Prediction of Aerodynamic Characteristics of the Wing Stroke Mechanism in Lower Tip-Speed Ratio Condition

Abstract

The author previously developed a wing stroke mechanism WSM as a human-friendly wind apparatus suitable for distributed power generation system in urban areas. The results of the operation in various kinds of wind condition and the result of the computer simulation show a clear tendency for the tip-speed ratio of the system to remain around one or two. The operation under very low tip-speed ratio condition with single or twin blade(s) may suggest that, different from normal horizontal axis wind turbine (HAWT), the azimuthal variation of the wake in the rotor can not be ignored. In addition, the influence of the interference between contra rotating twin blades in one rotor disc requires special calculation based on vortex theory.
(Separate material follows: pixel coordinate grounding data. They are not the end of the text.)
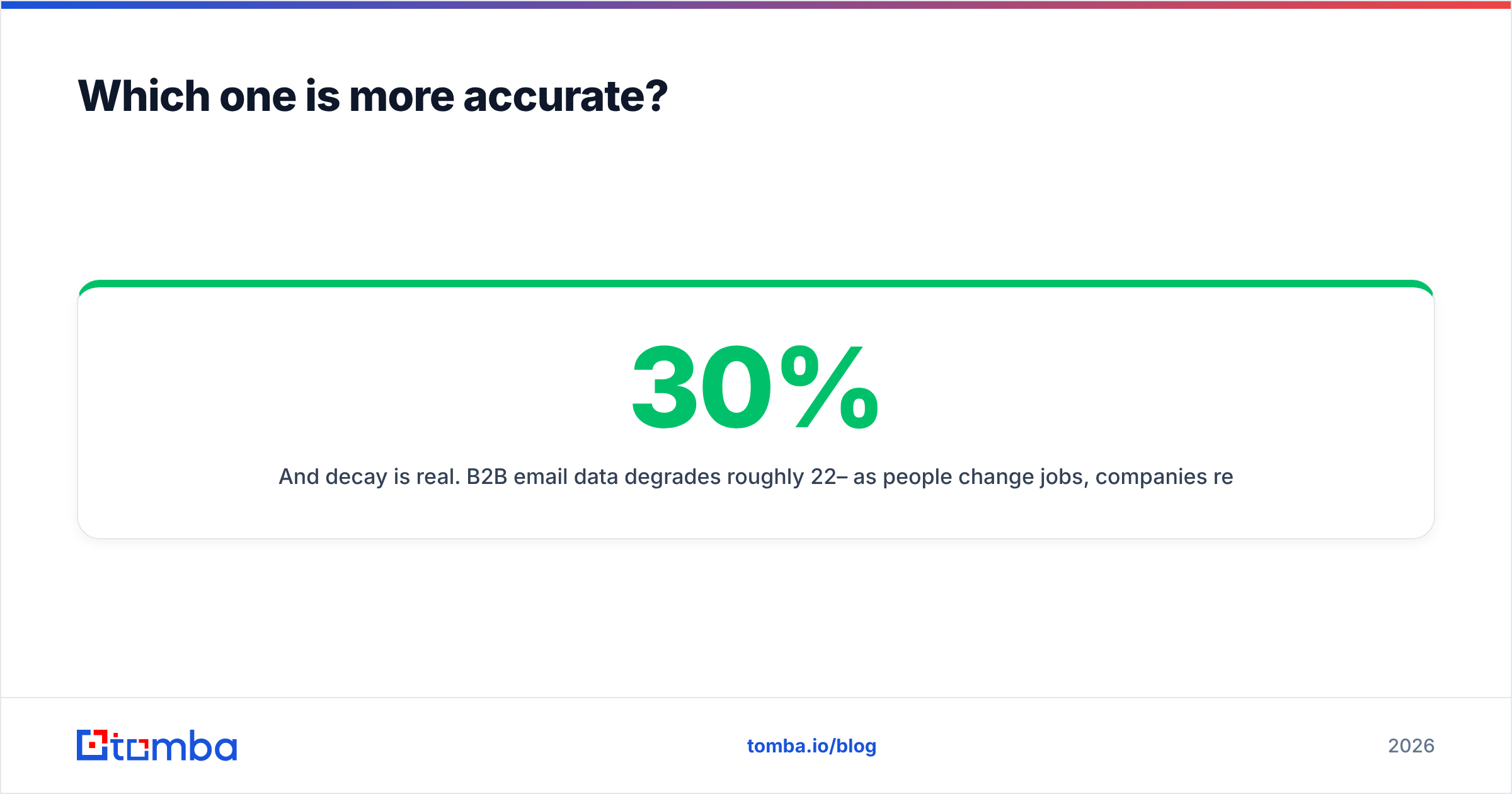Click the green percent sign symbol

tap(829, 386)
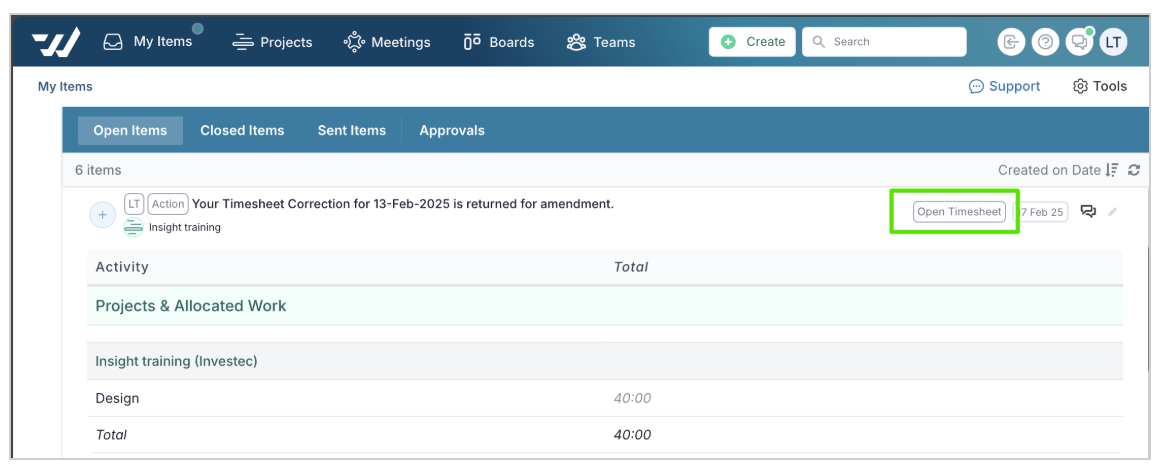1158x472 pixels.
Task: Open the logout arrow icon
Action: [x=1010, y=42]
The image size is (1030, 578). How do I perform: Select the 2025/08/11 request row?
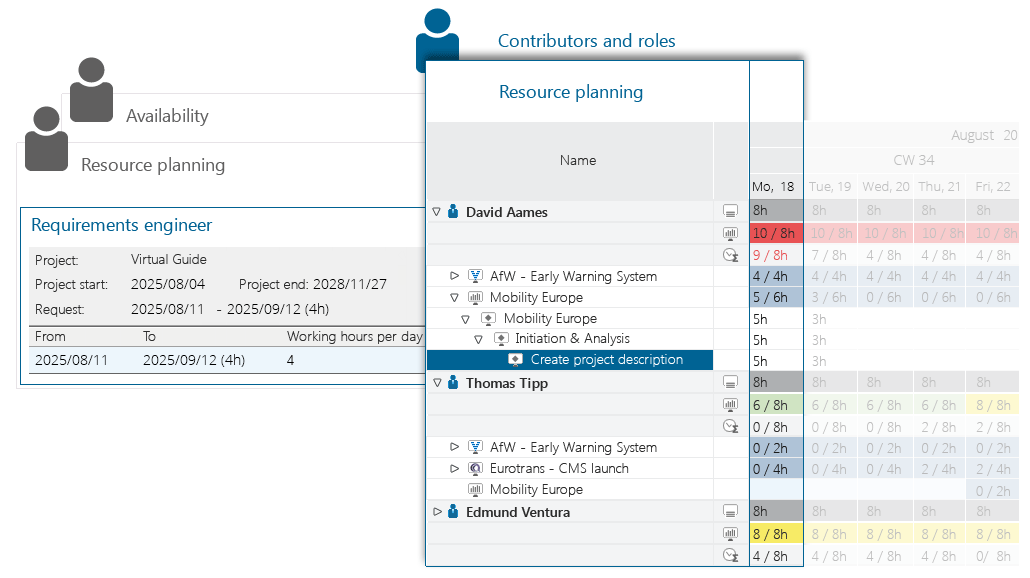coord(225,360)
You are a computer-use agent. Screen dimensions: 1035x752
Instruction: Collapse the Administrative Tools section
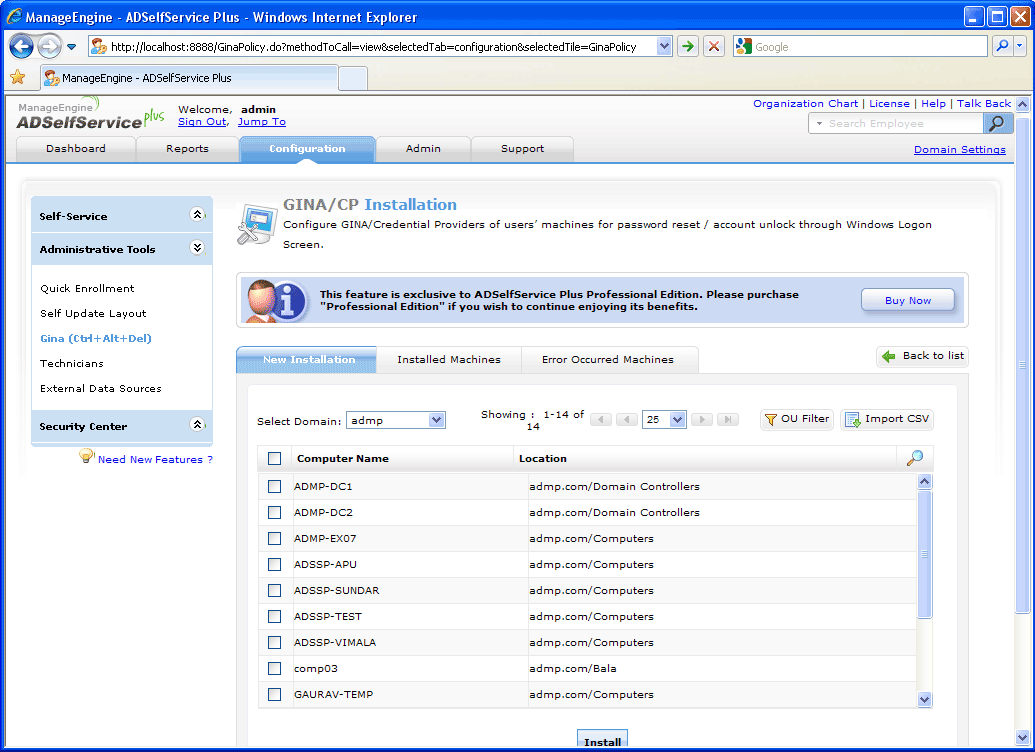tap(197, 249)
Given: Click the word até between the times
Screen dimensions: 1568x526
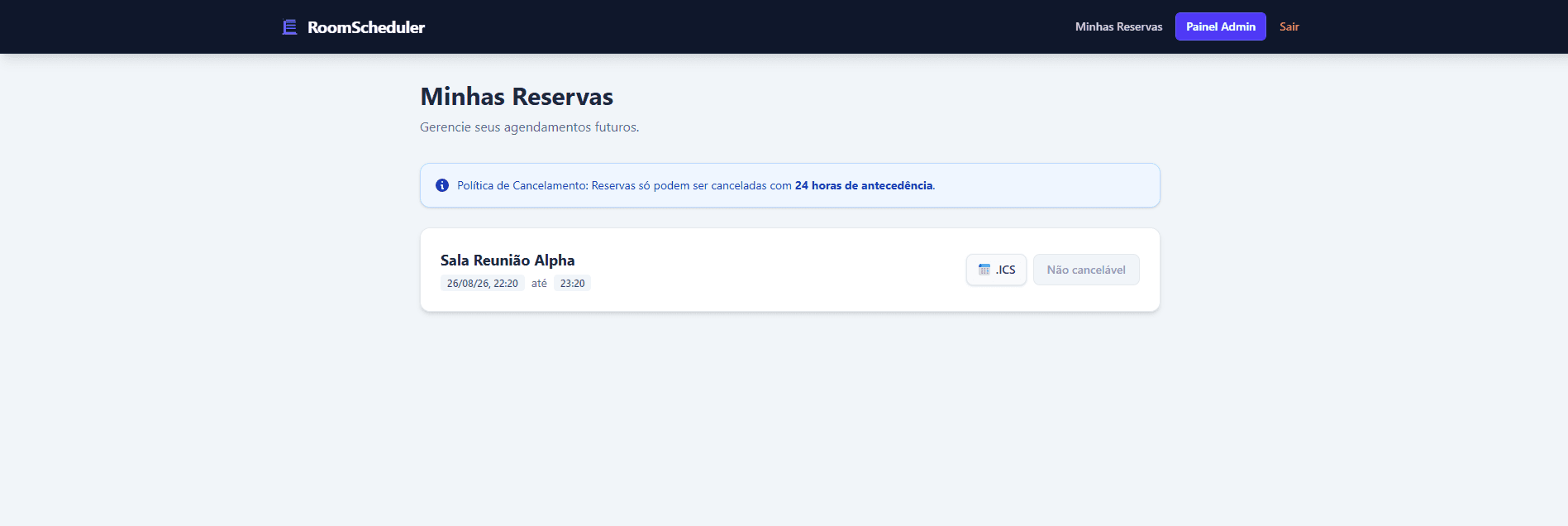Looking at the screenshot, I should [x=539, y=283].
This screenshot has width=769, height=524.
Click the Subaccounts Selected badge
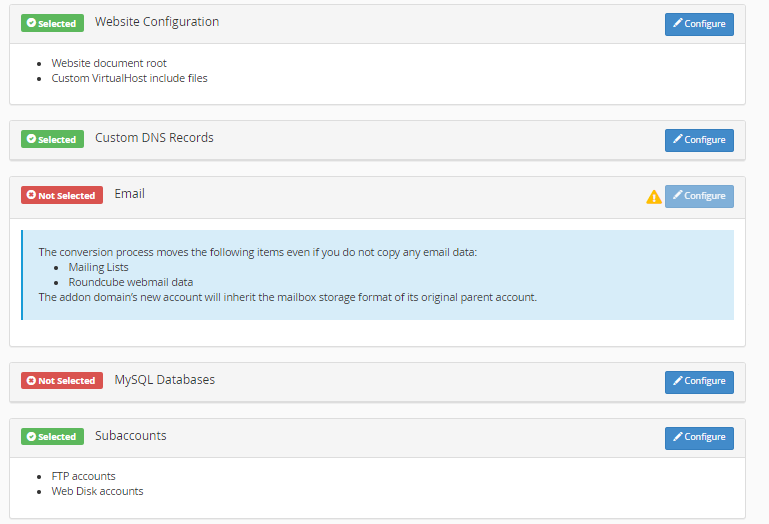(52, 437)
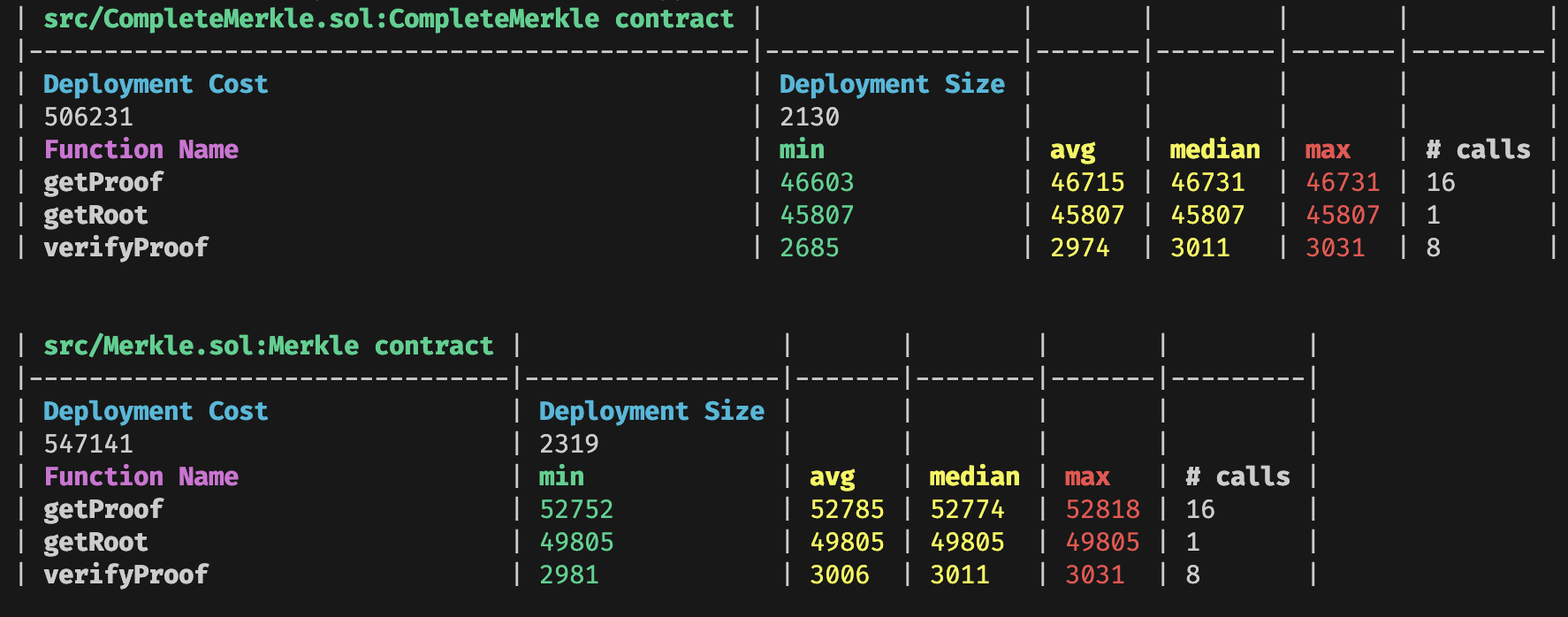The width and height of the screenshot is (1568, 617).
Task: Click the deployment size value 2319
Action: pyautogui.click(x=569, y=444)
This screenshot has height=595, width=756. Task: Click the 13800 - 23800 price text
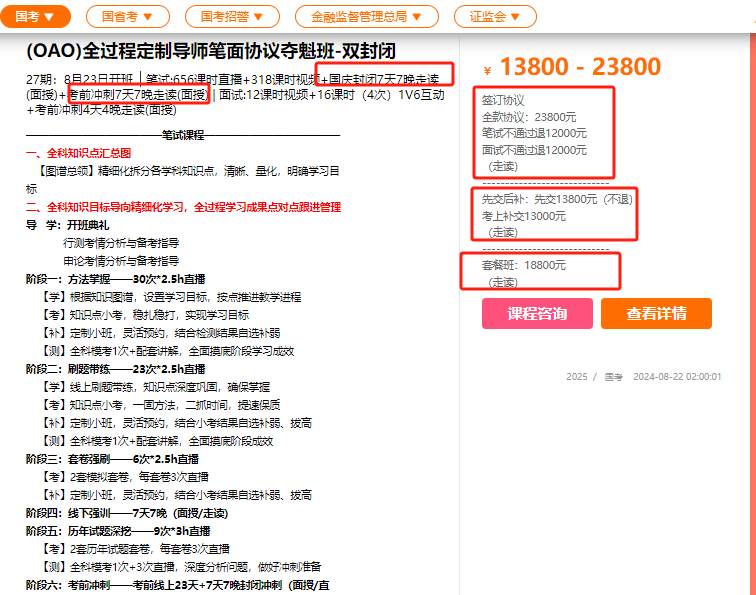pos(579,67)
In this paper, the basic aerodynamic characteristics of the wind-stroke mechanism are investigated utilizing the lifting line theory. The fundamental integral equation is led and solved numerically using MATLAB and Simulink. Successive parametric research is undertaken according to parameters like aspect ratio sweepback angle taper-ratio and the asymmetry of the wing section of rotor blade(s). The wing stroke mechanism (WSM) has sweep back angle in order to get the directional stability. If the blade(s) with sweep back angle rotates, it makes a cone with a coning angle as is conventionally defined on HAWT. Considering again that the tip-speed ratio of the operating single or twin blade(s) is very small, it is preferable to apply the lifting line theory instead of common blade element momentum theory even though recently much improvement is established for that kind of complexity. The result shows that the wing stroke mechanism has a mixed character of the fixed wing of the airplane and the rotating blade(s) of HAWT.